1) Understanding the data: among other things, this step will include determining which fields in the data to use as predictors and which ones to discard.

2) Partitioning the file: this step can be done within IBM SPSS Modeler by using the Partition node. However, for today's post, we will do this in excel prior to creating the model.

3) Training the model: we will use one of the partitioned files to train the model.

4) Scoring the model: we will use the other partitioned file to score the model.

Let's get started.

Since our data is in an excel file, we start with an excel source node and attach the data file to the source node. On adding a table node, to the file, we observe several fields that should not be used as predictors:

* Rejection Code 1 and Rejection Code 1 Description: we would only know these fields after the fact and so they should not be included as predictors. Taking these into account would be like predicting if a movie won an Oscar Award by using our actual knowledge of whether that movie had won or not.

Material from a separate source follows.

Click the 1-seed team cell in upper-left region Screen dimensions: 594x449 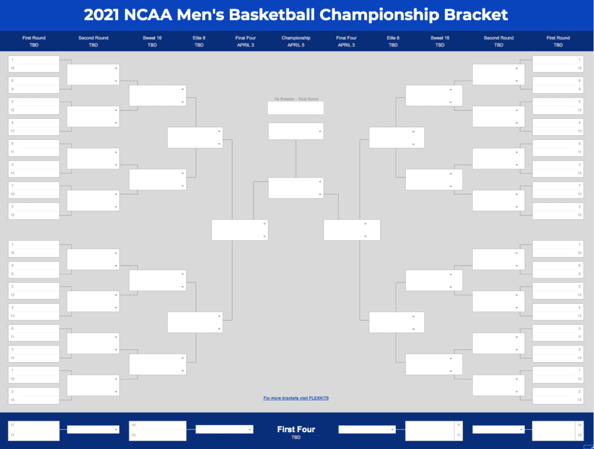(34, 60)
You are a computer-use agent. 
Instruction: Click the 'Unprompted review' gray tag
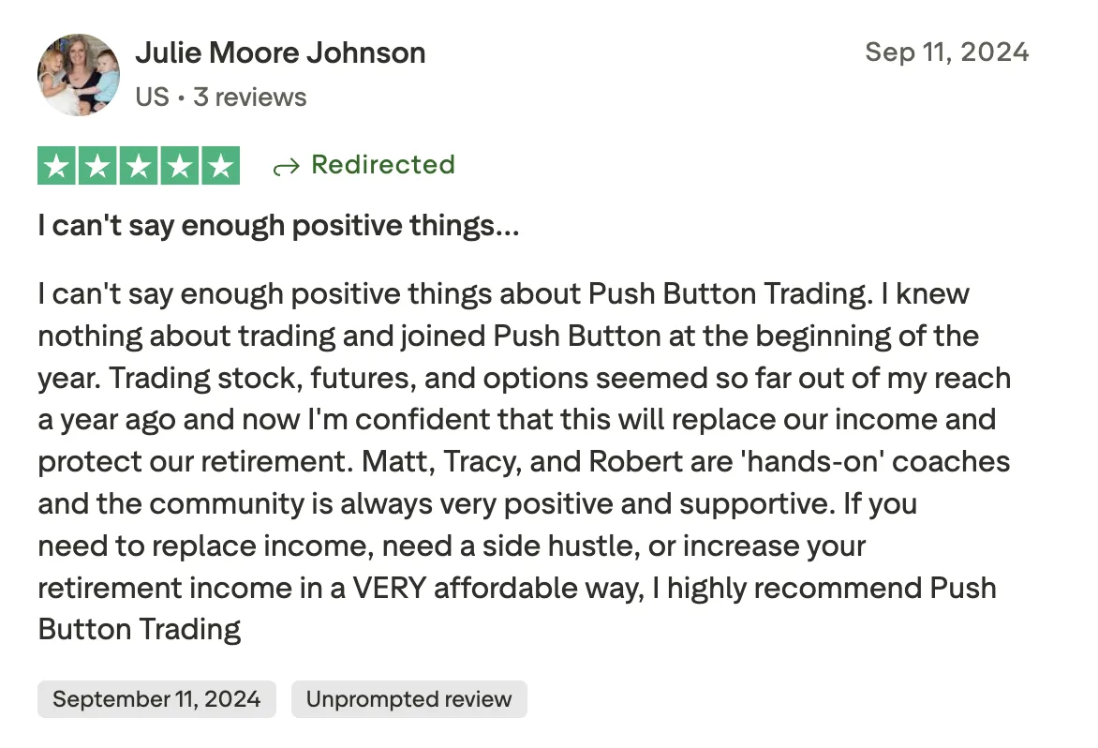[x=409, y=699]
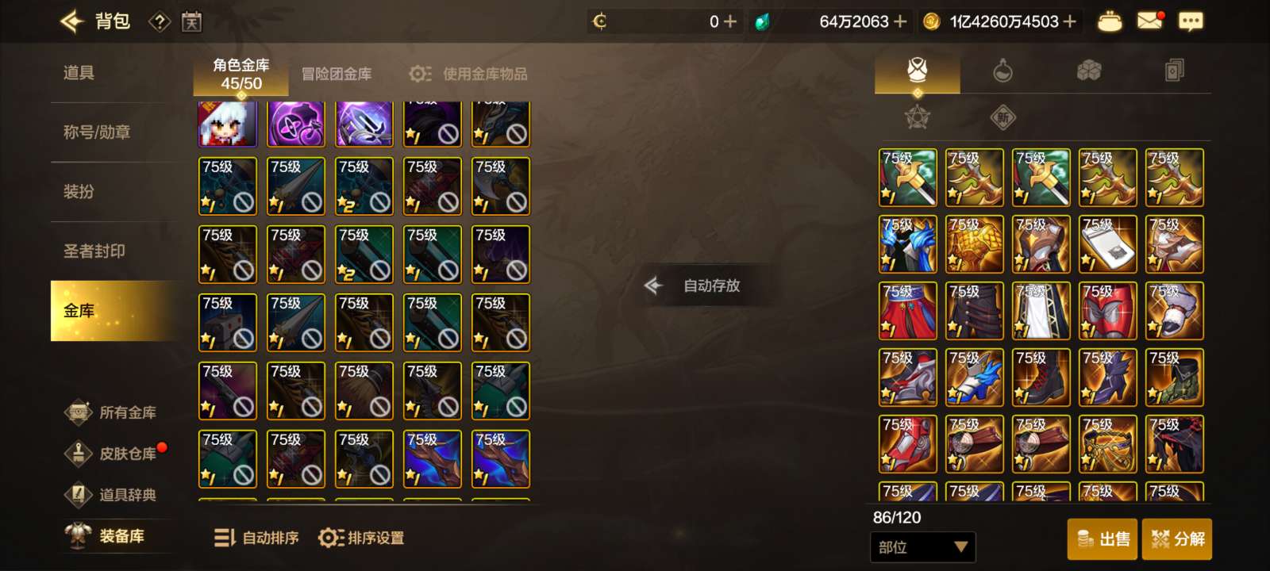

* Approved: same reason as above.

* Variance (Expected Amount - Approved): this is a calculated field. Since we ignore Approved, we have to ignore this field as well.

* Expected Allowed Amount: all records in this field have zero values and so can be ignored.

* Variance (Expected Amount - Approved): this is a calculated field. All records in this field have zero values and so can be ignored.

We also ignore Payment, Adjustment, Expected Payment, Credit and Debit fields in order to remove the impact of the cost of the procedure as well as mode of payment from the predictive model. A case could be made for leaving these fields in as predictors but for the purposes of this post, we will ignore them.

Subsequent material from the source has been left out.